Après avoir évoqué les écarts entre la France et l’Angleterre, Amandine Miquel se confie, dans cette troisième partie d’entretien, sur son propre parcours, semé d’embûches. De son arrivée à Leicester à son regard sur les conditions d’accès au coaching pour les femmes, l’entraîneure française ne cache rien. Entre manque de réseau, coût des diplômes et préjugés tenaces, elle dresse un constat sans détour sur les barrières structurelles qui freinent encore l’émergence de nouvelles coachs dans le football professionnel.

 

Première partie => [Interview exclu] Amandine Miquel (Leicester City) : "L’équipe de France féminine n’a pas encore franchi un vrai cap"

Deuxième partie => [Interview exclu] Amandine Miquel (Leicester City) : « L’Angleterre a pris une longueur d’avance sur la France »

 

Peu de reconnaissance, malgré les résultats

Élue coach de la saison 2023/24 par les lecteurs de Cœurs de Foot, Miquel n’a pourtant reçu aucune sollicitation des clubs du top 3 français.
« J’ai eu des propositions après mon départ de Reims, mais uniquement de clubs classés en dessous. »
Elle révèle également avoir été approchée par quelques sélections nationales, mais pas dans le haut du classement FIFA. Un projet intéressant aurait pu aboutir, mais ne s’est finalement pas concrétisé.
« J’ai passé les entretiens, les étapes… Ils ont choisi quelqu’un d’autre. Ce n’est pas grave, ça fait partie du jeu. »

 

Le mérite avant le réseau

Face aux recrutements parfois influencés par les réseaux ou les agents, Amandine Miquel revendique un parcours bâti sur ses seuls résultats.
« À Leicester, je ne connaissais personne. J’ai tout passé : entretiens, tests, étapes. Rien n’a été offert. »
Une manière de rappeler que le piston ne fait pas tout, même si elle reconnaît que, dans d’autres cas, les décisions peuvent être influencées par les relations plus que par les compétences.

 

Une voie semée d’embûches pour les femmes sans passé de joueuse

Devenir entraîneure professionnelle reste un véritable parcours du combattant pour les femmes, en particulier pour celles qui n’ont pas connu une grande carrière de joueuse. Amandine Miquel en témoigne :
« Pour les femmes qui n’ont pas eu une carrière en D1, c’est quasiment impossible d’atteindre un haut niveau. Il faut s'armer de courage et de patience, car ça va être long et difficile. Il y a encore beaucoup trop d’obstacles. »
Elle pointe du doigt l’importance de la visibilité acquise en tant que joueuse, souvent considérée comme un passeport indispensable pour accéder à des postes à responsabilités.
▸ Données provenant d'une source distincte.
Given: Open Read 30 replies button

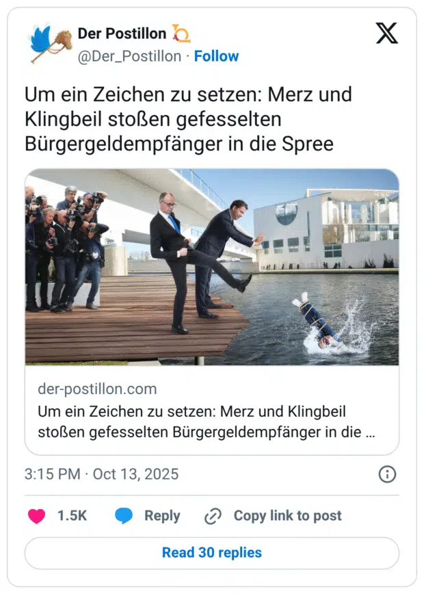Looking at the screenshot, I should pos(212,553).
Aujourd’hui, la majorité des coachs en poste sont d’anciennes internationales ou des figures reconnues du football féminin :
« Il y a un gros avantage pour celles qui ont été joueuses pro, car souvent, c’est leur seule voie de reconversion. Pour celles et ceux qui n’ont pas fait d’études à côté, les options sont limitées : entraîneur(e) ou directrice/directeur sportif. »

 

Des trajectoires atypiques encore marginales

Pourtant, certains parcours hors normes prouvent qu’il est possible de s’imposer autrement, même si le chemin reste étroit. Amandine Miquel en est un exemple :
« Même si je n’ai pas eu une grande carrière de joueuse, j’ai réussi à me faire une place. J’ai arrêté de jouer à 20 ans, commencé à coacher à 22. Ma carrière de joueuse est quasiment inexistante. Et pourtant, j’y suis arrivée. »
Elle observe une évolution positive, notamment grâce à une meilleure reconnaissance des anciennes joueuses :
« Il y a plus de possibilités de reconversion, donc une joueuse qui a joué régulièrement et qui a été visible en D1 peut réussir à en faire son métier. »
À l’image de Pierre Sage (ex-entraîneur de l’OL) ou Will Still (RC Lens) dans le football masculin, des profils venus d’horizons plus académiques ou atypiques peuvent aussi émerger, même si ces cas restent rares :
« Ce genre de parcours reste rare. Il y a un gros avantage donné à l’ancien joueur ou à l’ancienne joueuse, car au final, c’est souvent l’une de leurs seules voies de reconversion. Sans ces parcours, ils n’auraient pas beaucoup d’autres alternatives. »

 

Des formations trop chères et trop fermées

Parmi les freins les plus importants, elle cite sans hésiter le coût et l’accès aux formations proposées par la Fédération :
« Les diplômes sont très chers et difficiles à obtenir. Il y a peu de places, et les prérequis sont élevés. »
Résultat : beaucoup de femmes sont découragées avant même d’avoir pu se lancer.
« Si je n’étais pas aussi persévérante, j’aurais sûrement abandonné. »

 

Des talents gâchés ? Certainement.

Elle en est convaincue : de nombreux profils prometteurs n’ont pas pu éclore à cause de ces freins structurels.
« Il y a certainement des profils qui n’ont pas pu exploiter pleinement leur potentiel. L'idée qu'il faut avoir été un joueur/joueuse d'élite pour devenir un bon(ne) entraîneur(e) n'est pas forcément juste. »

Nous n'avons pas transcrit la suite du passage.